Les dossiers de quatre plongeurs présentant en 2004 un barotraumatisme thoracique en scaphandre autonome avec des symptômes mineurs ont
été rétrospectivement étudiés. Le plongeur n°1, victime d’un essoufflement, effectue une remontée incontrôlée. Il se plaint de malaise associé à une
monoparésie brève du membre supérieur droit. Il ne consulte que 24 heures après, suite à la palpation d’un emphysème sous cutané.
Cliniquement, il ne présente aucun signe respiratoire. La radiographie standard pulmonaire (RP) montre un pneumomédiastin. La tomodensitométrie
thoracique (TDM) met en évidence un pneumothorax antérieur bilatéral (minime à droite et incomplet à gauche). Le plongeur n°2 signale
une gêne thoracique associée à une toux lors d’un exercice de remontée sans embout. Les symptômes disparaissent en quelques secondes.
Toutefois, l’apparition d’une dyspnée lors de conversations prolongées motive sa consultation aux Urgences. L’examen clinique est sans particularité.
La RP suspecte un pneumomédiastin. La TDM confirme ce diagnostic et montre un pneumopéricarde avec un décollement pleural postérieur
droit de faible importance. Le plongeur n°3, insuffisamment lesté, effectue une remontée rapide dans les cinq derniers mètres. Dès la sortie de
l’eau, il se plaint d’une dysphonie isolée. La RP diagnostique un pneumothorax apical droit avec pneumomédiastin et emphysème sous cutanée
majeur. Le plongeur n°4 est assisté par son coéquipier suite à une perte de connaissance à 57 mètres. A la sortie de l’eau, l’examen retrouve uniquement
une gêne rétrosternale à l’inspiration profonde. La TDM montre un aspect évocateur d’alvéolites hémorragiques.

La présence d’un barotraumatisme pulmonaire doit être systématiquement envisagée lorsque le profil de plongée est compatible avec un tel accident.
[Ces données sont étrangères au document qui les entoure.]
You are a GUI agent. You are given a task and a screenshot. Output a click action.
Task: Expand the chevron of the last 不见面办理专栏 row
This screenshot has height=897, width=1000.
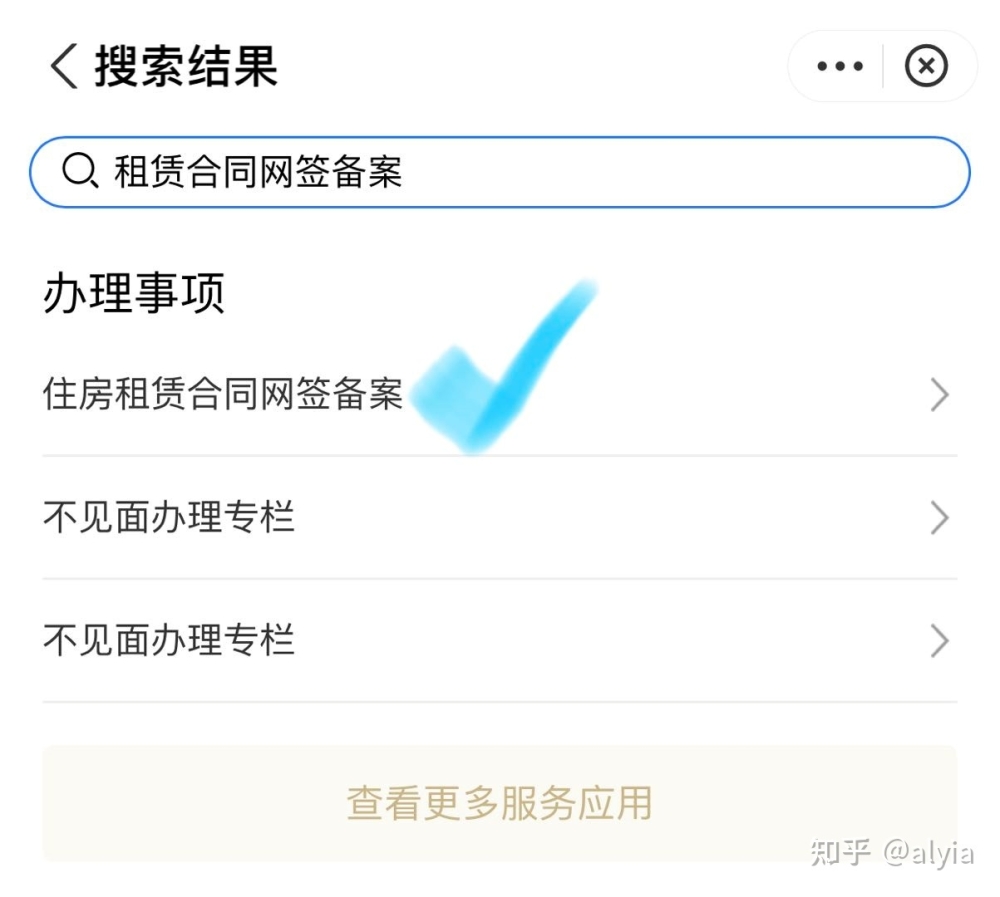939,641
Les symptômes respiratoires, même faibles, doivent être pris en considération. L’examen clinique est faussement rassurant. La radiographie thoracique
standard n’est pas toujours contributive. La gravité potentielle est évaluée grâce à l’examen neurologique et l’imagerie. Les résultats de ces examens
permettent de poser l’indication d’oxygénothérapie hyperbare, de discuter d’un éventuel drainage pleural et d’adapter la surveillance.